[Data extracted from a collection]
Segment Open

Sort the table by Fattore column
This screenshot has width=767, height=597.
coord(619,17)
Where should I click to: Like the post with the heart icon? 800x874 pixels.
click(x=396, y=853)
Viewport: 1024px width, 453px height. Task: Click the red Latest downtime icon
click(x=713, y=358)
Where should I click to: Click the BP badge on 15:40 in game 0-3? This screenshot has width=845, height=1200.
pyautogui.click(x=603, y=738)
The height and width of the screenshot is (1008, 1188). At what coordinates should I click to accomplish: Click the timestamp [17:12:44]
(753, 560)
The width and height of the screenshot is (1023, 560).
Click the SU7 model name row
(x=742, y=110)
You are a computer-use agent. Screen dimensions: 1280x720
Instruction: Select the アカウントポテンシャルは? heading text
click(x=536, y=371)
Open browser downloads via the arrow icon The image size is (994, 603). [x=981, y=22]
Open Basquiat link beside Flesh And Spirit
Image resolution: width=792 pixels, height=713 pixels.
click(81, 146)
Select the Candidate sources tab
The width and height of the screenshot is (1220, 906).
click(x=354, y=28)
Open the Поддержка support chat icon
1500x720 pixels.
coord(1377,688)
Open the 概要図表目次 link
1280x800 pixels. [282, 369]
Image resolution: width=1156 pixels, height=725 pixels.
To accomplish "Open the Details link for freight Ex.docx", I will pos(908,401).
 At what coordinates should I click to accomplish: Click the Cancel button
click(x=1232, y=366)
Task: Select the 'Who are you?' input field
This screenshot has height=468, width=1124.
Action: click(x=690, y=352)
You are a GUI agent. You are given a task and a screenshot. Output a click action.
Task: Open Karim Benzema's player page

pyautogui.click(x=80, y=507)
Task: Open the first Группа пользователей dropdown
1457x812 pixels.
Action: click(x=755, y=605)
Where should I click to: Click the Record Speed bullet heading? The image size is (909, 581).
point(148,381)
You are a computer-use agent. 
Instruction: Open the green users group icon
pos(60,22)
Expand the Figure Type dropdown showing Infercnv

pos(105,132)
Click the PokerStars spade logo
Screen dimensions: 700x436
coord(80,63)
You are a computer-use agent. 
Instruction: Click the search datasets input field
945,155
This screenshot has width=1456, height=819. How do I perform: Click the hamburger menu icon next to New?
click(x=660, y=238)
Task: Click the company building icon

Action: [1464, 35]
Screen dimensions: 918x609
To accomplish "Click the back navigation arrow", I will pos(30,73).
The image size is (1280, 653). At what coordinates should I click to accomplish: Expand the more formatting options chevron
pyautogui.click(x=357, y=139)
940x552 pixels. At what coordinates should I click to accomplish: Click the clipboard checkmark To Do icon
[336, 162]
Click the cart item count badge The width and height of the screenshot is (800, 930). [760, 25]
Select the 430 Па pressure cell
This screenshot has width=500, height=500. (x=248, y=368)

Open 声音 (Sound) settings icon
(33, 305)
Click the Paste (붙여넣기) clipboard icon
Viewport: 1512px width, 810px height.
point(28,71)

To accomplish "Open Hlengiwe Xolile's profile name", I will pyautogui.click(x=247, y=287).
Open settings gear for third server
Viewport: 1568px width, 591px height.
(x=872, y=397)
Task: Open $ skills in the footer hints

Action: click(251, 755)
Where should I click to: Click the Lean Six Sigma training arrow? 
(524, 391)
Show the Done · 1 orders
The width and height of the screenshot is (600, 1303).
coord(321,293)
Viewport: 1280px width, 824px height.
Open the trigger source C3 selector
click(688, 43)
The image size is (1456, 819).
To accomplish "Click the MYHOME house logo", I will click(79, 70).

Segment Closed

→ What you will do
Your job is to restate all of the data word for word.

→ Output for this task
Sort the table by Fattore column
This screenshot has width=767, height=597.
coord(619,17)
Where should I click to: Like the post with the heart icon? 800x874 pixels.
click(x=396, y=853)
Viewport: 1024px width, 453px height. Task: Click the red Latest downtime icon
click(x=713, y=358)
Where should I click to: Click the BP badge on 15:40 in game 0-3? This screenshot has width=845, height=1200.
pyautogui.click(x=603, y=738)
The height and width of the screenshot is (1008, 1188). At what coordinates should I click to accomplish: Click the timestamp [17:12:44]
(753, 560)
The width and height of the screenshot is (1023, 560).
Click the SU7 model name row
(x=742, y=110)
You are a computer-use agent. Screen dimensions: 1280x720
Instruction: Select the アカウントポテンシャルは? heading text
click(x=536, y=371)
Open browser downloads via the arrow icon The image size is (994, 603). [x=981, y=22]
Open Basquiat link beside Flesh And Spirit
Image resolution: width=792 pixels, height=713 pixels.
click(81, 146)
Select the Candidate sources tab
The width and height of the screenshot is (1220, 906).
click(x=354, y=28)
Open the Поддержка support chat icon
1500x720 pixels.
coord(1377,688)
Open the 概要図表目次 link
1280x800 pixels. [282, 369]
Image resolution: width=1156 pixels, height=725 pixels.
To accomplish "Open the Details link for freight Ex.docx", I will pos(908,401).
 At what coordinates should I click to accomplish: Click the Cancel button
click(x=1232, y=366)
Task: Select the 'Who are you?' input field
This screenshot has height=468, width=1124.
Action: click(x=690, y=352)
You are a GUI agent. You are given a task and a screenshot. Output a click action.
Task: Open Karim Benzema's player page

pyautogui.click(x=80, y=507)
Task: Open the first Группа пользователей dropdown
1457x812 pixels.
Action: click(x=755, y=605)
Where should I click to: Click the Record Speed bullet heading? The image size is (909, 581).
point(148,381)
You are a computer-use agent. 
Instruction: Open the green users group icon
pos(60,22)
Expand the Figure Type dropdown showing Infercnv

pos(105,132)
Click the PokerStars spade logo
Screen dimensions: 700x436
coord(80,63)
You are a computer-use agent. 
Instruction: Click the search datasets input field
945,155
This screenshot has width=1456, height=819. How do I perform: Click the hamburger menu icon next to New?
click(x=660, y=238)
Task: Click the company building icon

Action: [1464, 35]
Screen dimensions: 918x609
To accomplish "Click the back navigation arrow", I will pos(30,73).
The image size is (1280, 653). At what coordinates should I click to accomplish: Expand the more formatting options chevron
pyautogui.click(x=357, y=139)
940x552 pixels. At what coordinates should I click to accomplish: Click the clipboard checkmark To Do icon
[336, 162]
Click the cart item count badge The width and height of the screenshot is (800, 930). [760, 25]
Select the 430 Па pressure cell
This screenshot has width=500, height=500. (x=248, y=368)

Open 声音 (Sound) settings icon
(33, 305)
Click the Paste (붙여넣기) clipboard icon
Viewport: 1512px width, 810px height.
point(28,71)

To accomplish "Open Hlengiwe Xolile's profile name", I will pyautogui.click(x=247, y=287).
Open settings gear for third server
Viewport: 1568px width, 591px height.
(x=872, y=397)
Task: Open $ skills in the footer hints

Action: click(251, 755)
Where should I click to: Click the Lean Six Sigma training arrow? 
(524, 391)
Show the Done · 1 orders
The width and height of the screenshot is (600, 1303).
coord(321,293)
Viewport: 1280px width, 824px height.
Open the trigger source C3 selector
click(688, 43)
The image size is (1456, 819).
To accomplish "Click the MYHOME house logo", I will click(79, 70).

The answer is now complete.